November 22, 2012
It is often held that to many non-Indigenous Australians there is an intensely surreal quality to our being in this land – an ancient land full of mystery and magic upon which, even after many years of colonisation, we find ourselves somewhat perilously situated. We may love our country but we generally turn away from the centre and cling to the shore, snuggled cosily (or not so comfortably) in suburbia.
It was the Surrealist paintings which expressed the weirdness of our presence in this land, especially those of Jeffrey Smart.

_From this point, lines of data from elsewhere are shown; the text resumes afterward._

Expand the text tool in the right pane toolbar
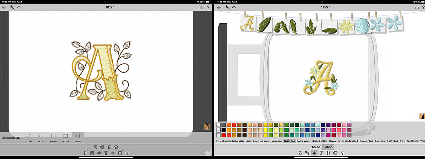 (322, 153)
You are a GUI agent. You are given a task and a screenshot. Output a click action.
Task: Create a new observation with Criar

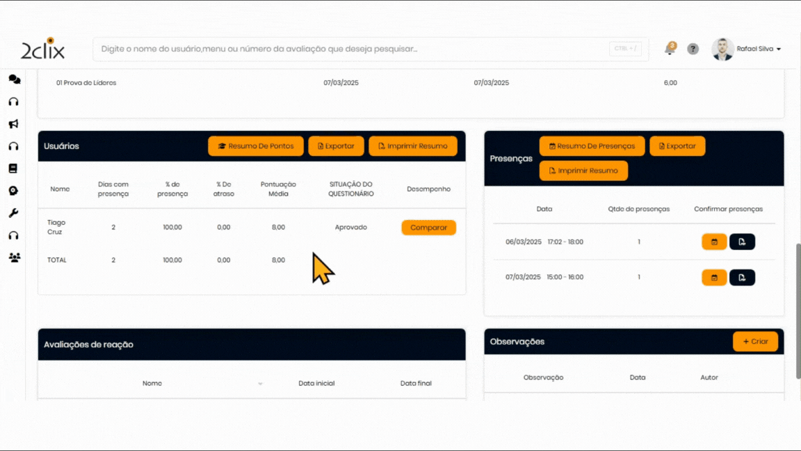click(755, 342)
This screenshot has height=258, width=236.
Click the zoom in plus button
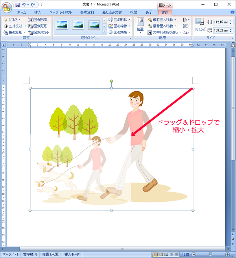click(x=228, y=254)
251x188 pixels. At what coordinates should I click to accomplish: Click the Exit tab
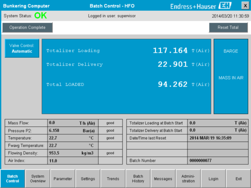coord(238,179)
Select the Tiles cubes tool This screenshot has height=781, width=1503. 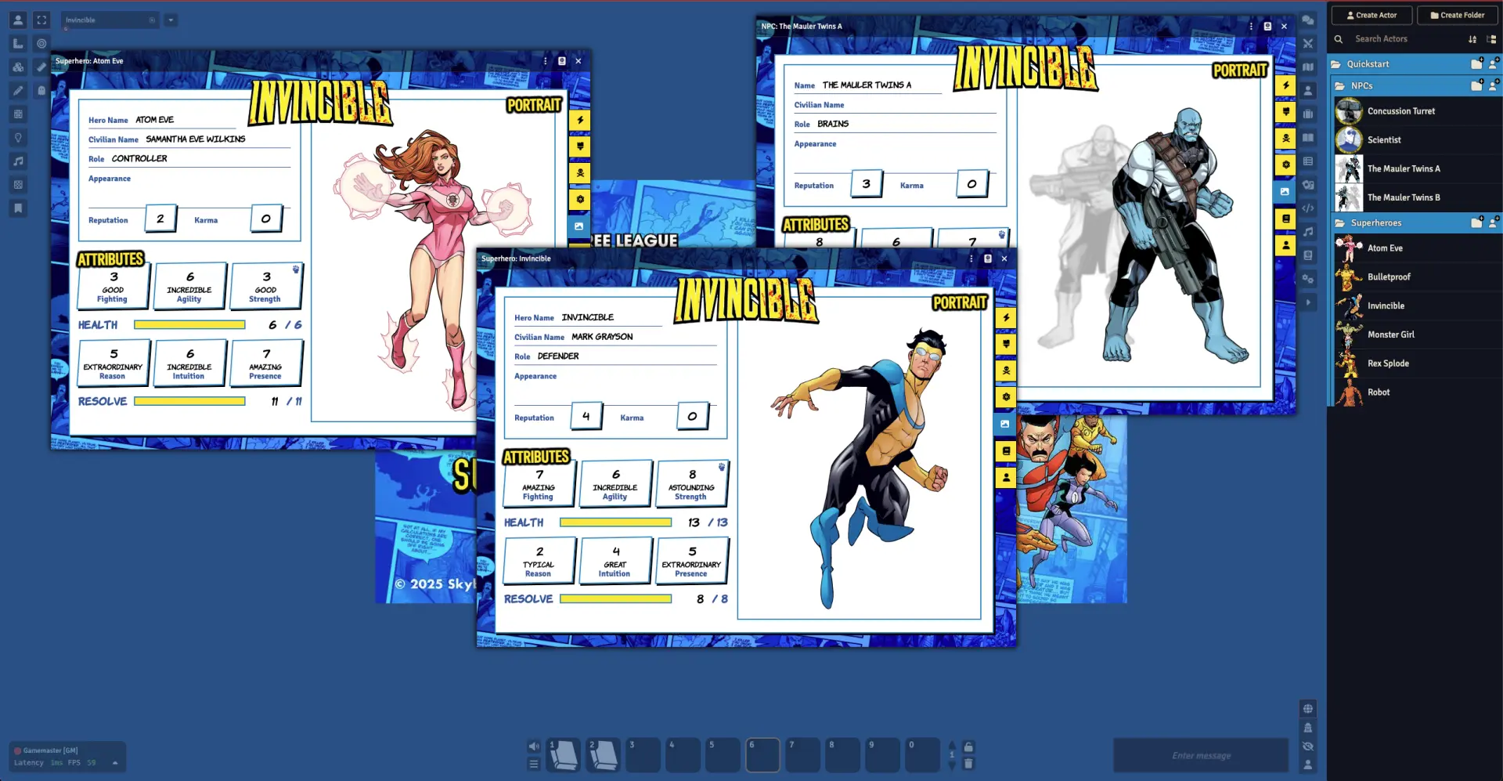(18, 67)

Jeffrey Smart, Playground (Children playing), 195, oil on canvas
It is not just the Australian outback which can be perceived as surreal. Jeffrey Smart has shown us that there can be a sense of menace in our everyday streets in suburbia – in the haunting quiet of a playground.
According to Elena Taylor at the Australian National Gallery there was no organised Surrealist movement in Australia; its importance lies in the fact that some of Australia’s leading artists were influenced by Surrealism at a formative period of their careers.
In Adelaide, Surrealism crystallised around the precocious poet and intellectual Max Harris. In 1940, while still a student at the University of Adelaide, Harris had established the literary journal Angry Penguins. Harris declared himself an anarchist and a Surrealist, and the second issue of Angry Penguins featured a reproduction of Ralph Gleeson’s Surrealist painting Images of spring. Taylor says:
Ivor Francis was Adelaide’s most prominent Surrealist painter. Around 1940, he met Max Harris and began his own investigations into Surrealism. Francis was also greatly inspired by Harris’s writing, particularly his Surrealist novel The vegetative eye of 1943. Investigation, scientific or otherwise, of matter without form 1943 employs a nightmarish dream-imagery to suggest the fate of man at the mercy of psychic forces.
She adds that Adelaide soon received another adherent of Surrealism. Dusan Marek arrived in Adelaide in 1948 after fleeing the communist regime in Czechoslovakia (now the Czech Republic). Marek had studied at the Institute of Fine Arts in Prague where his teachers included Frantisek Tichy, a supporter of Surrealism.